Aunque la belleza elfa sí provoque delirio en otras razas, -en especial la nuestra humana- no resulta de la misma manera para ellos, que encuentran esa chispa de erotismo en otras cuestiones mucho más sutiles y que incluso pudieran resultarnos superfluas. La manera de caminar, la forma de mirar, gestos o en tonos de voz son mucho más seductores para un elfo que un cuerpo totalmente desnudo. Así, por este motivo, ante ojos élficos resulta igualmente erótico un varón que una hembra. De ahí que también circulen abundantes rumores sobre supuestas prácticas homosexuales entre elfos cuando no resulta del todo cierto. Sencillamente entienden el erotismo de manera distinta. Son estos sutiles aspectos los que podían hacer entender que la relación entre Gharin y Allwënn, en cierta medida, era una auténtica relación de pareja. Admiración, amor y respeto se confundían entre ellos en una relación quizá ambigua desde nuestros parámetros pero muy clara desde el espectro de entendimiento elfo. Esto también era el responsable de la turbadora atracción que Gharin parecía sentir por Claudia. A pesar de la delicadeza de nuestra amiga no era posible competición alguna con la belleza fría y perfecta de los rasgos élficos y sin embargo había algo en aquella muchacha que robaba el entendimiento del arquero elfo.
Aunque a nuestra tímida compañera le costase entenderlo, existen momentos, como lo es el baño, que lejos de tener un componente erótico, ya sea entre varones o hembras, o menos aún entre ambos sexos, contiene una alta carga de rito social, de vínculo de grupo. En realidad, aunque con ello acabe por confundir totalmente a mis lectores, indudablemente hay un componente erótico en todo esto, lo que ocurre es que no se trata de un erotismo sexual tal y como lo comprendemos nosotros, los humanos; sino un erotismo asexuado, dulce y refinado como todo lo élfico, mucho más escenográfico que carnal. En realidad todos estos hechos resultan a la práctica un tanto más complejos pero aburriría en exceso si continuase extendiéndome más de lo necesario. En resumen, lo que trato de decirles es que desnudarse y tomar un baño entre elfos es más un acto que refuerza vínculos sociales que una actividad que entrañe algún tipo de comportamiento erótico implícito. Pero eso, díganselo ustedes a la única chica del grupo para que acepte bañarse desnuda entre tanto varón.
Claudia lo tuvo bien difícil para convencerles a que le dejaran nadar sola en otra balsa cercana. De hecho, no cejaron hasta que consintió en ir acompañada de al menos unos de sus amigos. Se decidió por Odín y fue el robusto joven siempre armado con su poderosa hacha quien no se apartó de su lado mientras la chica disfrutó de su baño privado. El lugar podía parecer tranquilo y en paz pero, por descontado, ofrecería todos los peligros de un bosque cualquiera y algunos más.

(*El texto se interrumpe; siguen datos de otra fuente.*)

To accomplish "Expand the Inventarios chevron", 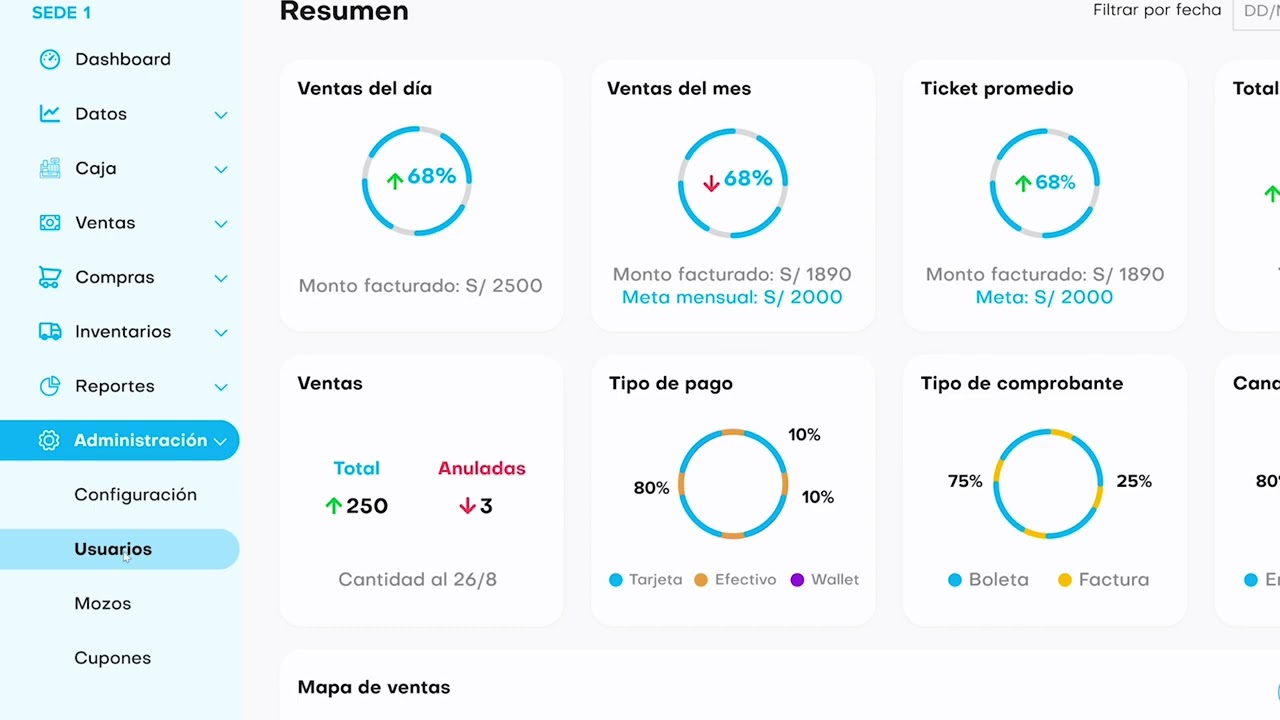I will pos(221,332).
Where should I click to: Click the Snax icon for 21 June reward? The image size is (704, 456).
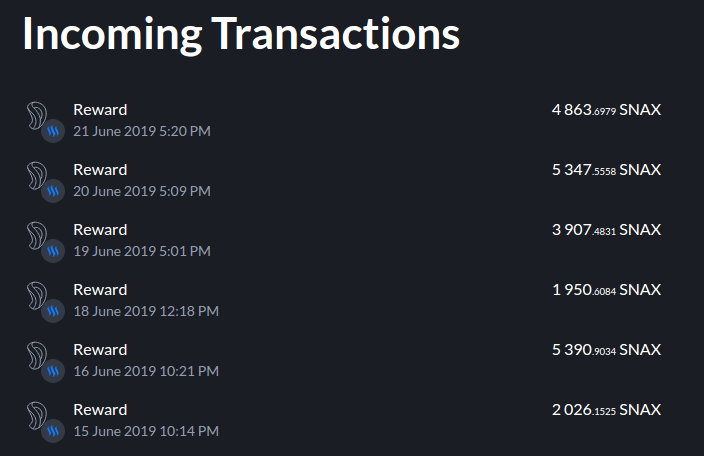click(37, 115)
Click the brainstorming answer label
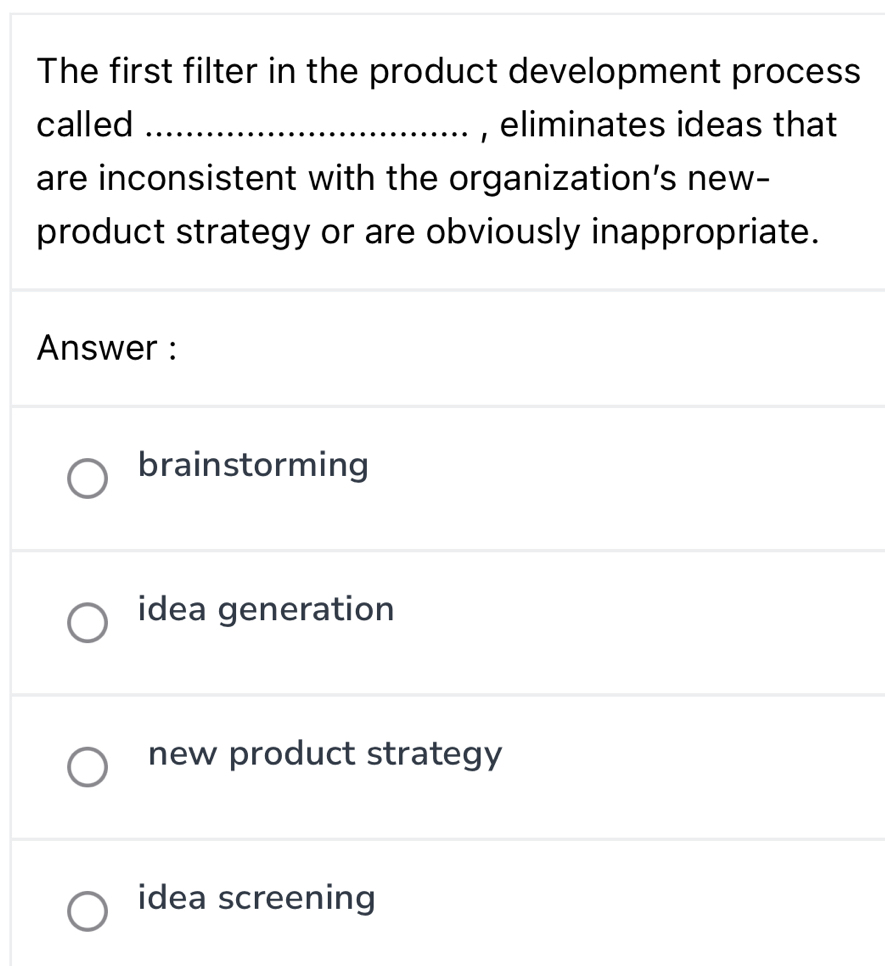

A la víspera del día siguiente ya habían atravesado los valles interiores junto al siempre brillante y fresco caudal del Esuna. El rio había engordado como un vientre fértil a medida que recogía los pequeños sorbos que le proporcionaban las aguas de la montaña. Las sierras, antes de apariencia interminable, comenzaban a rebajar sus cotas y a dilatarse como si el cinturón que antes fajaba los bosques hubiese perdido la fuerza. Poco a poco, paso a paso, el terreno se allanaba dando progresivamente una visión más próxima al valle hundido saturado de marismas y cenagales al que se dirigían. El bosque, conforme avanzaba, perdía espesura y frondosidad, dispersándose los árboles. Resultaron días de abundancia de agua, que aprovecharon bien para asearse y lavar sus ropas, tan faltas de esos cuidados en otros momentos de la travesía. Días más tarde avistaban los primeros llanos y bosques hundidos de la depresión.